--- TEXT PROVIDED ---
********************

Bottom line: Accurate short-horizon, action-conditioned predictions are the difference between a cautious guess and a confident, foresightful edit. That’s what moves the needle from reactive to reliably proactive play.

Limitations:

• Opponent modeling: Predicting enemy movement/production under fog-of-war with no explicit memory is underdetermined. StarWM sometimes ‘hallucinates’ plausible defenders, hurting offline AWD even if it encourages safer play.
• Short horizon: A 5-second lookahead is great for supply, queues, and small skirmishes but won’t capture long tech swings or multi-minute strategies.
• Domain scope: Training is on Terran vs. Terran on Flat64; extending to all races/maps is engineering-heavy and could require more data.
• Text latency and parsing: Text I/O is interpretable but can be slower than compact tensors; strict formatting helps but still adds overhead.
• Zero-think constraint: Online evaluations use /no_think; allowing more reasoning steps or memory might further boost results but also cost time.

Required resources:

• Data: SC2-Dynamics-50k or similar action-conditioned trajectory data for your setting.
• Models: An LLM backbone (e.g., Qwen3-8B) and LoRA fine-tuning.
• Compute: Multi-GPU training (authors used 8×H100), plus inference budget for simulate-and-refine.
• Environment: SC2Arena (or equivalent) extended with a world-model module and prompts.

********************

--- PROBLEM STATEMENT ---
Reproduce the passage in the StarWM text above, starting at "Bottom line: Accurate" and ending at "require more data.".

********************

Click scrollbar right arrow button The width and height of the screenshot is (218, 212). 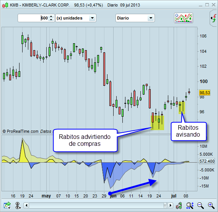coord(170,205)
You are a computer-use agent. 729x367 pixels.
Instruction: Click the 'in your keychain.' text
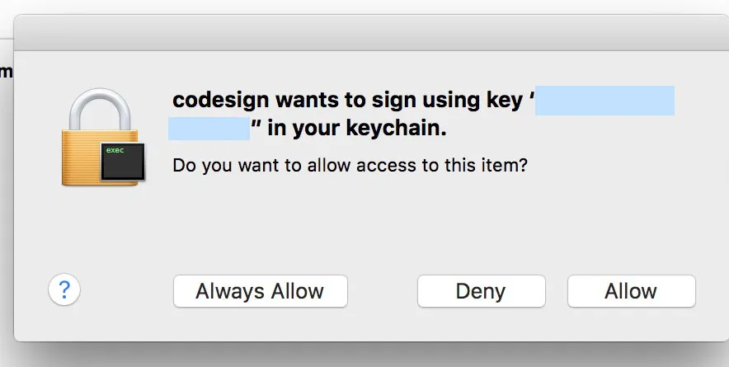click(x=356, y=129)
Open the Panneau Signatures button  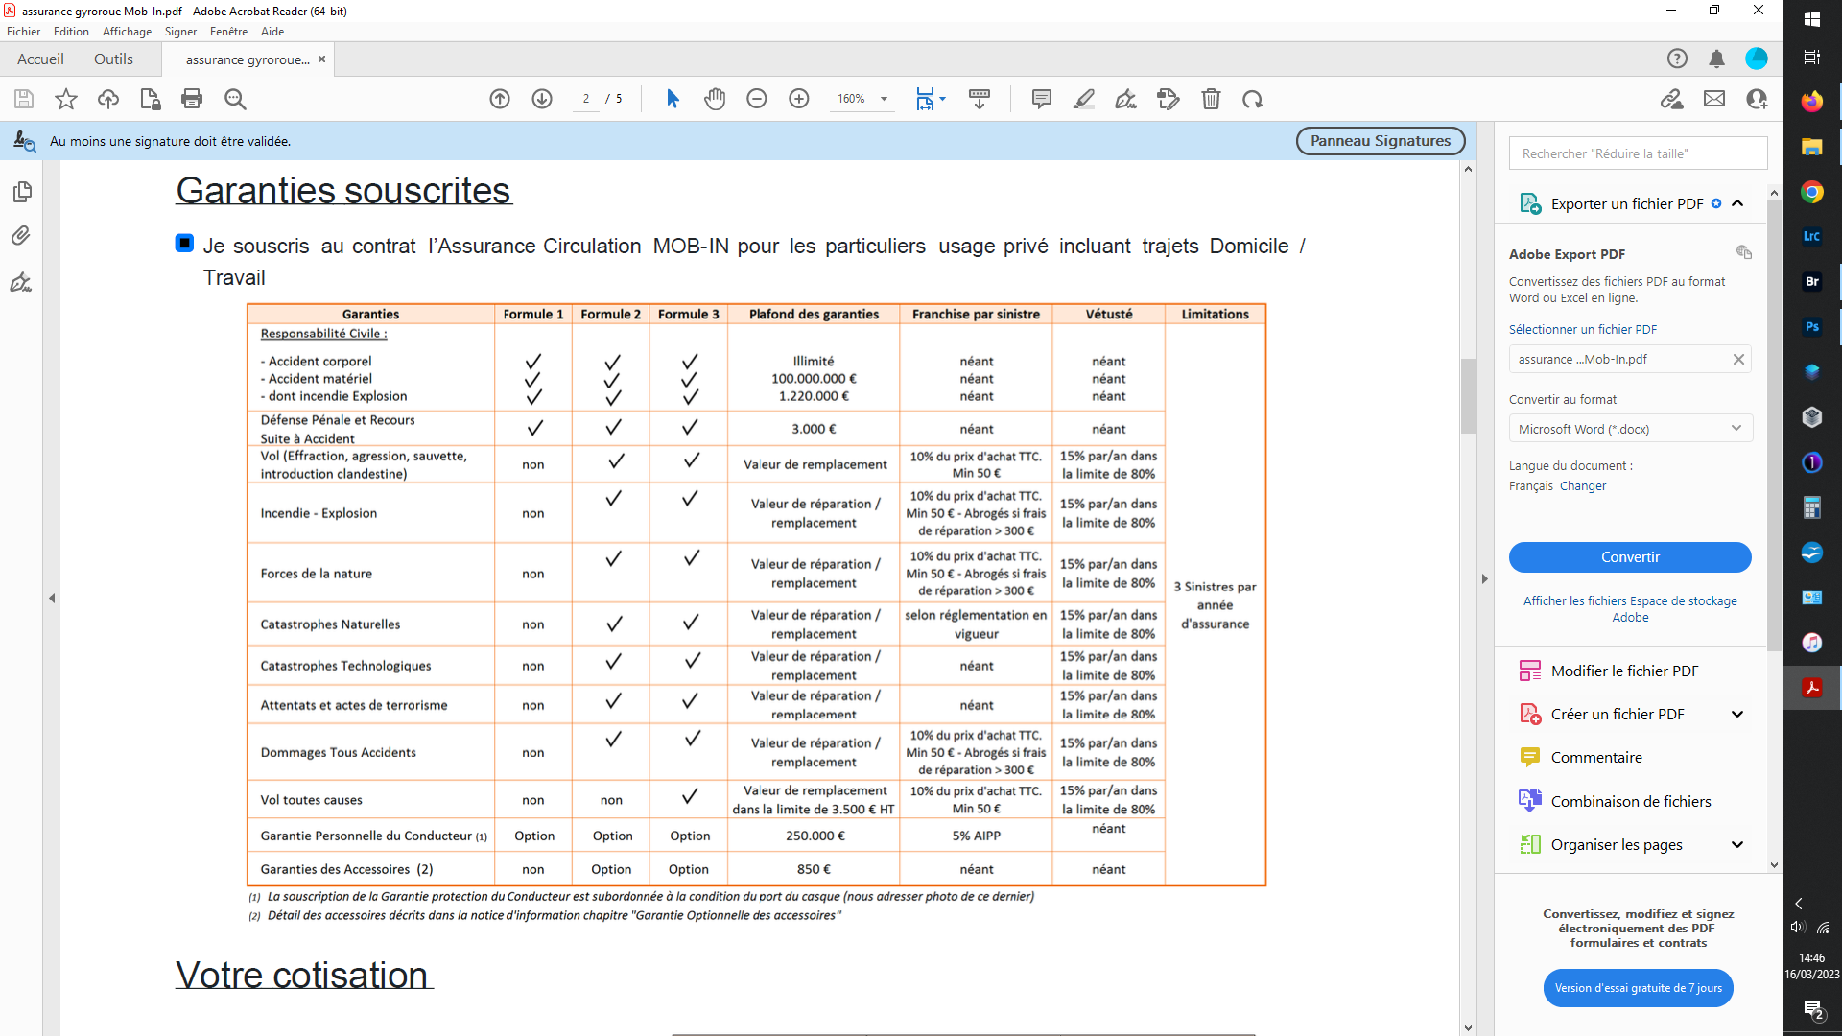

********************

--- ANSWER SPACE ---
Bottom line: Accurate short-horizon, action-conditioned predictions are the difference between a cautious guess and a confident, foresightful edit. That’s what moves the needle from reactive to reliably proactive play.

Limitations:

• Opponent modeling: Predicting enemy movement/production under fog-of-war with no explicit memory is underdetermined. StarWM sometimes ‘hallucinates’ plausible defenders, hurting offline AWD even if it encourages safer play.
• Short horizon: A 5-second lookahead is great for supply, queues, and small skirmishes but won’t capture long tech swings or multi-minute strategies.
• Domain scope: Training is on Terran vs. Terran on Flat64; extending to all races/maps is engineering-heavy and could require more data.